Il gioco non vale l'Unione

In breve: Angela Merkel ha dovuto chiedersi se era il caso di mettere in gioco il più importante strumento di politica estera di Berlino, l'Unione europea, oppure attenersi alle regole, ignorare grida e proteste e riportare in Europa la disciplina, una delle temibili virtù tedesche. Merkel ha scelto il rigore, e in questo è stata aiutata dal presidente francese Nicolas Sarkozy, che avrebbe anche sforato di qualche euro, ma si è fatto convincere dalla cancelliera. Ora Angela gli deve un favore.

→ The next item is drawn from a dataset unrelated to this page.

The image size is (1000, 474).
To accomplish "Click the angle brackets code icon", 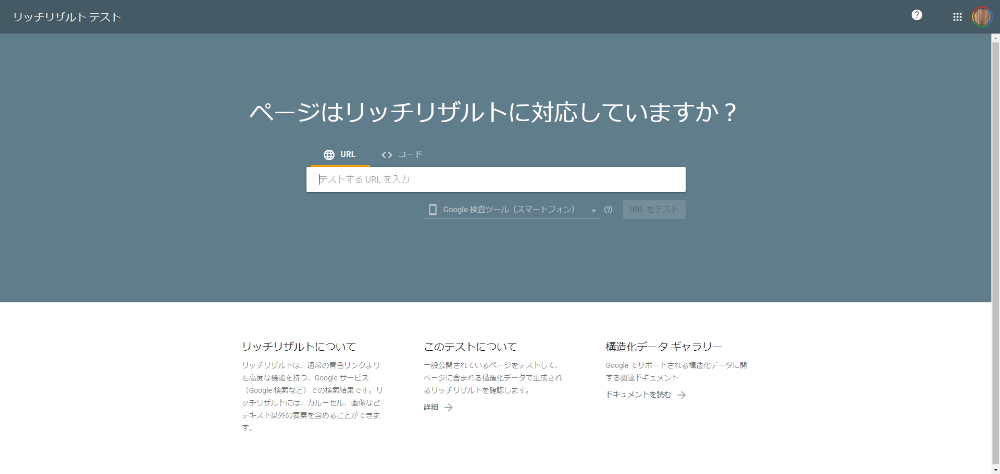I will [387, 155].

Allo shock ha fatto seguito la consapevolezza che l'Europa ha un problema urgente. La sua moneta ha bisogno di una politica economica e finanziaria comune. Ha bisogno di regole per stabilire le procedure con i paesi deboli e di redini per i paesi forti. Il ministro delle finanze Wolfgang Schäuble sembra averlo riconosciuto, quando parla di dure sanzioni e di controlli amministrativi. Ricompare la vecchia idea di una vera Unione europea. Merkel ha compreso che durante la tempesta non è il caso di alzare nuove vele. Prima bisogna riparare la nave. A pochi mesi dalle fatiche del trattato di Lisbona, l'Europa ha già una nuova, grande sfida davanti a sé. (nv)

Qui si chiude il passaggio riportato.